Brief: Rewrite the stretch of records from the line containing "Image resolution: width=1321" through the line containing "the chart type", swapping "dropdown" for "drop-down list" and changing nothing else. Omit the pictures from your answer.

Material for this task:

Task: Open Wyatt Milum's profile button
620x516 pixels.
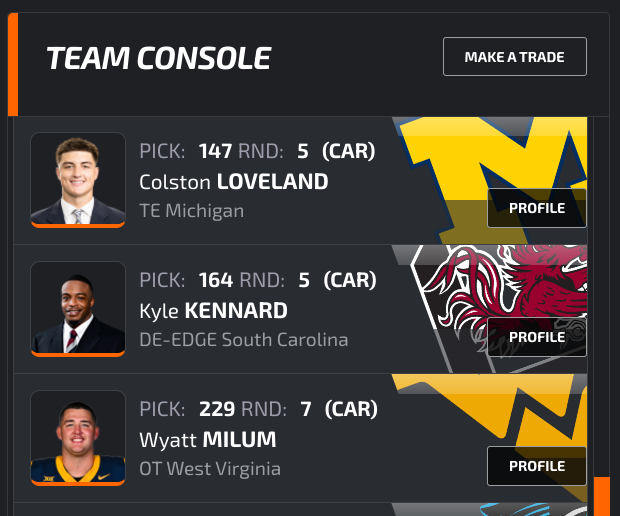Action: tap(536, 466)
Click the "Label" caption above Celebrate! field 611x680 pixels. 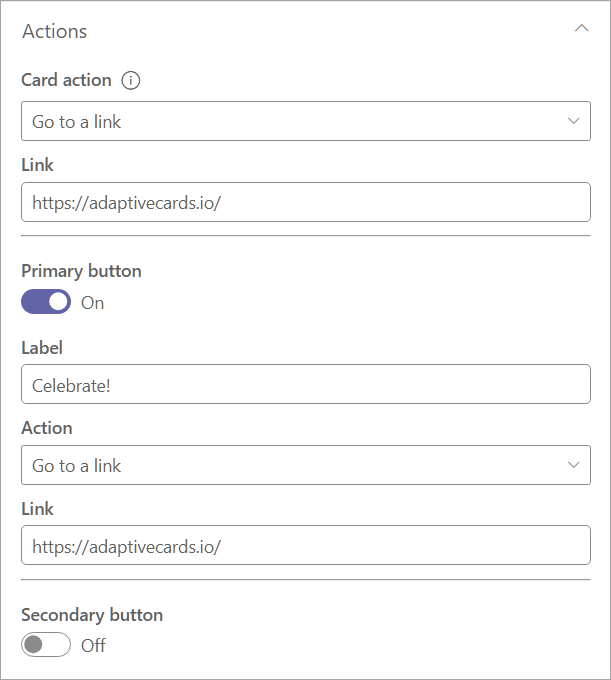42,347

* * *

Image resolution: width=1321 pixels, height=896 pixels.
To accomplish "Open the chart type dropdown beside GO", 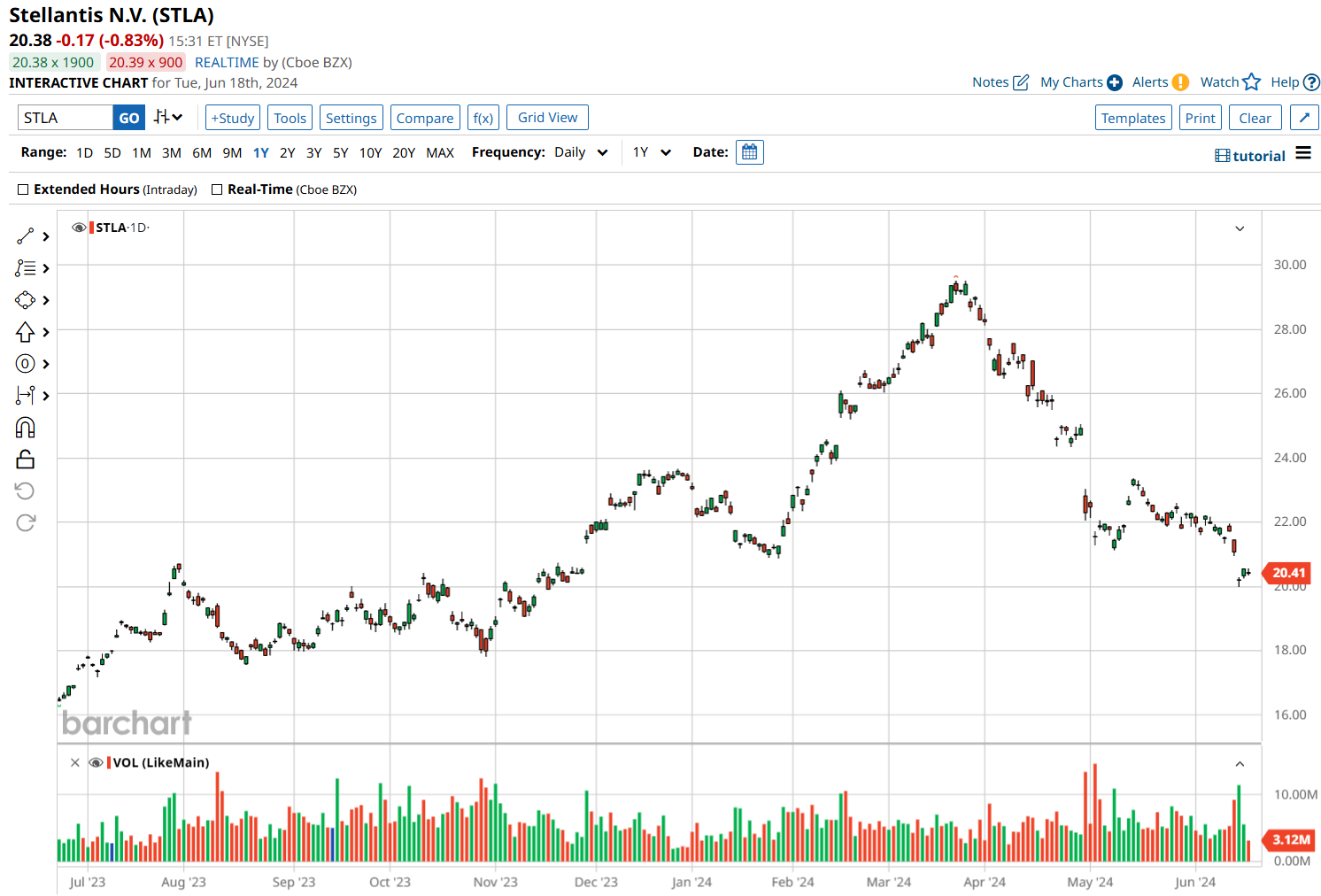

Response:
Image resolution: width=1321 pixels, height=896 pixels.
To accomplish "Open the chart type drop-down list beside GO", 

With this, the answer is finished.